Relatives of 329 people killed when a bomb blew up an Air India flight off the coast of Cork have gathered to mark the 25th anniversary.
Sikh extremists were blamed for the bombing, which killed mainly Canadians of Indian descent travelling between Montreal and London en route to India.
The families joined Irish foreign affairs minister Michael Martin at Sheep's Head peninsula in West Cork.
A minute's silence was held at a monument to the victims.
It was followed by chanting from their relatives and the laying of wreaths.
"Those who use terrorism and violence in pursuit of their misguided objectives seek to divide people and communities with their agenda of hate and intolerance," Mr Martin told the ceremony.
He made his address in a seaside garden which features a stone sun dial permanently set to mark 0813 BST on 23 June.
"But looking at those gathered here today I see only unity, common purpose and a shared grief. This feeling of grief and loss transcends all boundaries. It joins us as one people," Mr Martin said.
Also taking part were Indian Minister for Minority Affairs Salman Khurshid and Canadian Immigration Minister Jason Kenney.
In India, Prime Minister Manmohan Singh said the 1985 attack "shook the world's conscience".

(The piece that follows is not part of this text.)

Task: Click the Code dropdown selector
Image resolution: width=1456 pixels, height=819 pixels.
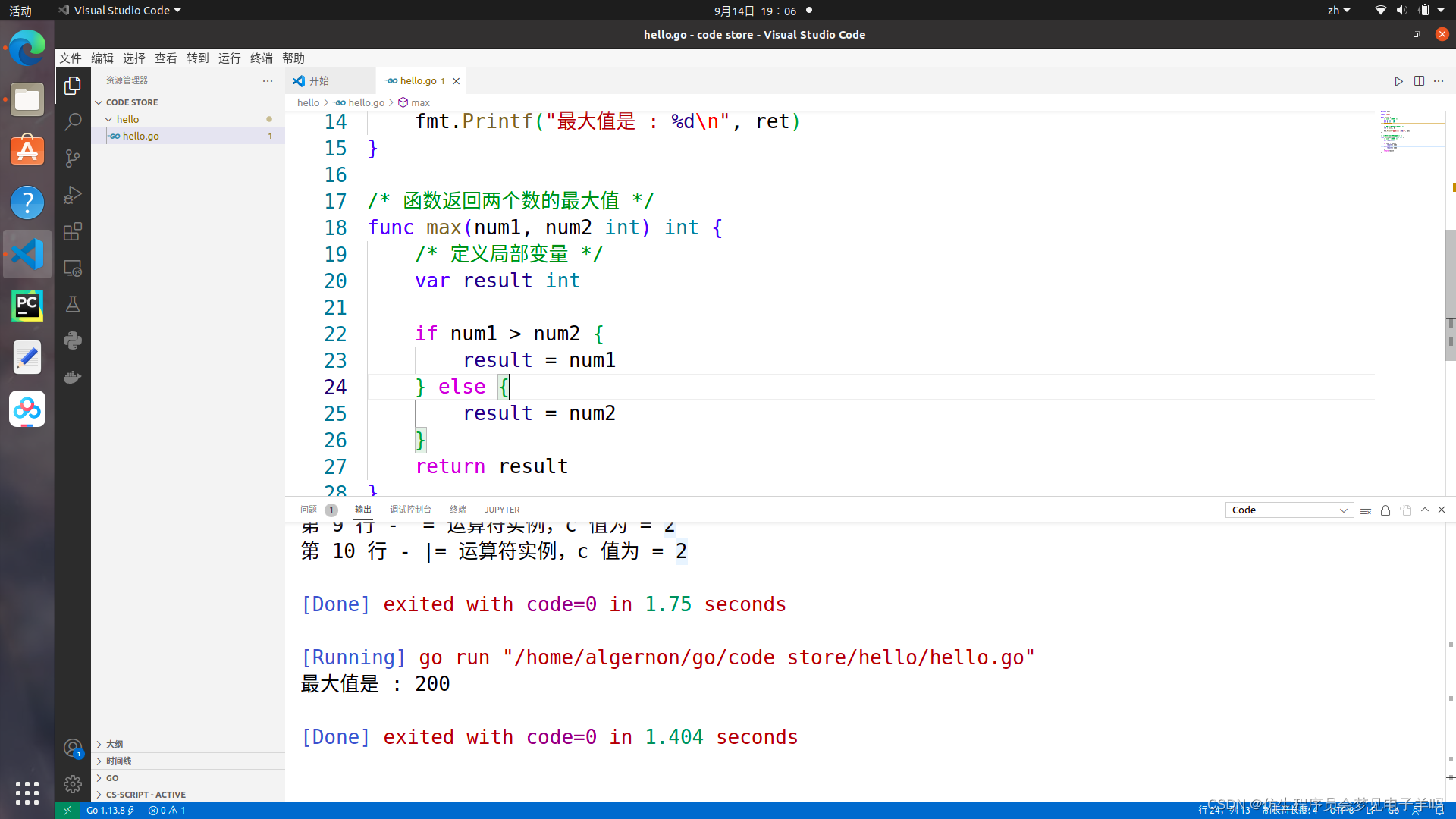Action: click(x=1290, y=510)
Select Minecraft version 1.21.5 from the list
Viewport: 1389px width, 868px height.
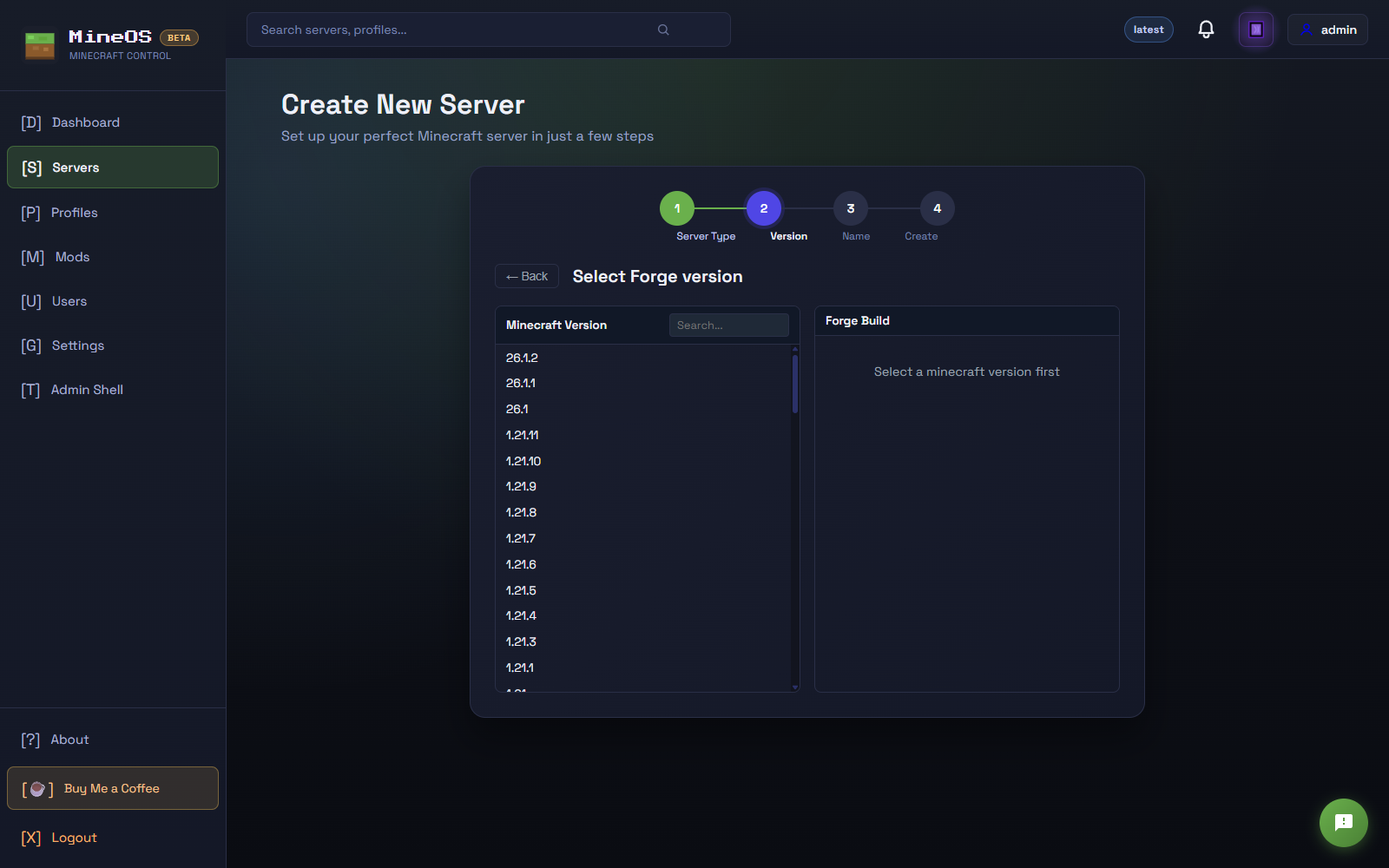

"No religion, faith or cause can justify such violence or inhumanity. On this solemn occasion, we must rededicate ourselves to fighting and eliminating terrorism with determination and joint action," he said.
The bombing, blamed on Canadian-based members of India's Sikh minority, remains the biggest mass murder in Canadian legal history.
Investigators found that those responsible used false identifications to check-in a suitcase bomb onto the plane without boarding the aircraft themselves.